P7: GeneExpressionCurves

In project P7, we will develop statistical methods for comparing dose-exposure curves fitted to gene expression data.

A special challenge for toxicological data is often the very small sample size, as guidelines for standard procedures require only five or even three samples per group, see, e.g., Hothorn, 2015. Further only a limited amount of observed concentration levels is available, resulting in a lack of information for the concentrations in-between. In order to overcome these issues, the use of regression models describing the relationship between a response variable and several covariates has been proposed in recent toxicological research (see, e.g., Ritz, 2010). Precisely, non-linear regression models are used to describe the relationship between a concentration or an exposure time and a response.

A common question is to compare different genes in terms of their response to a particular treatment or compound applied to cells. Another goal is to compare different treatments or conditions for the same gene. Both tasks involve the comparison of several curves. To address these questions, we will first consider approaches for testing for a significant difference between the curves, e.g., for particular doses.

However, depending on the goal of a study, one might be more interested in claiming that there is no relevant difference between the two groups. Thus, instead of testing against an alternative hypothesis stating inequality, entire intervals are considered and the null hypothesis is rejected for small differences between the groups. This approach, which is in the focus of this project, is called equivalence testing and provides a very flexible framework for numerous research questions (see, e.g., Wellek, 2010). In this context, demonstrating equivalence of entire regression curves instead of single quantities becomes a matter and the hypotheses of such an equivalence test are based on these regression models (see, e.g., Dette et al., 2018).

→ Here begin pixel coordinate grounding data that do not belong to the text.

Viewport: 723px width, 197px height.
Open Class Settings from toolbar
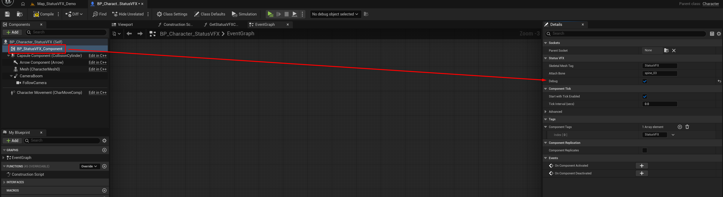coord(172,14)
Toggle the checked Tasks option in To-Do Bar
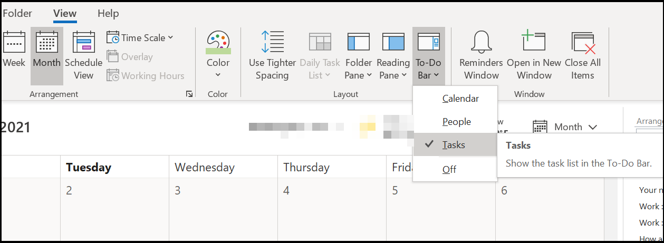Image resolution: width=664 pixels, height=243 pixels. [454, 145]
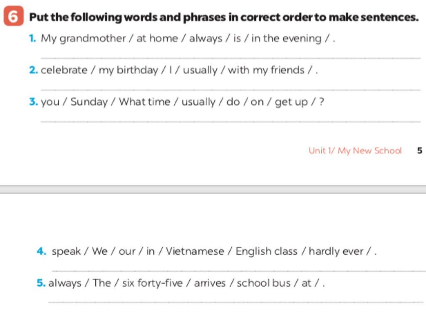Click the 'always / The / six forty-five' sentence

coord(186,283)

In this framework, the null hypothesis is tested against the alternative that a distance of choice between these curves is smaller than a pre-specified equivalence margin.

In general, equivalence tests provide a very flexible alternative to classical significance testing. In particular, model-based equivalence tests can overcome the typical drawbacks of traditional non-parametric approaches. By using such methods, equivalence can be claimed over an entire covariate region rather than considering single quantities or measurements. This finally enables the researcher to, e.g., make further statistical inference based on the pooled sample. Moreover, when dealing with concentration-expression data, equivalence tests can provide a useful tool for identifying a concentration that causes a response significantly exceeding a critical level. Addressing this question, we will develop an approach for identifying the lowest effective concentration (LEC), where the response significantly exceeds the response for the control, which is an important quantity in toxicological research.

Before performing a test, we will consider the models derived in projects P2 and P3 in a model selection step and the ones providing the best results will be fitted to the data. In order to achieve the best possible performance of the test, i.e. a high power while still controlling the type I error, we will further consider optimal designs derived in project P5. This will maximize the accuracy of the estimation of the model parameters, and hence, lead to more precise test results.

•    Hothorn, L. A. (2015). Statistics in Toxicology Using R. CRC Press, Boca Raton.
•    Ritz, C. (2010). Toward a unified approach to dose–response modeling in ecotoxicology. Environmental Toxicology and Chemistry, 29(1):220–229, doi: 10.1002/etc.7.
•    Wellek, S. (2010). Testing statistical hypotheses of equivalence and noninferiority. CRC Press.
•    Dette, H., Möllenhoff, K., Volgushev, S., and Bretz, F. (2018). Equivalence of regression curves. Journal of the American Statistical Association, 113: 711-729, doi: 10.1080/01621459.2017.1281813.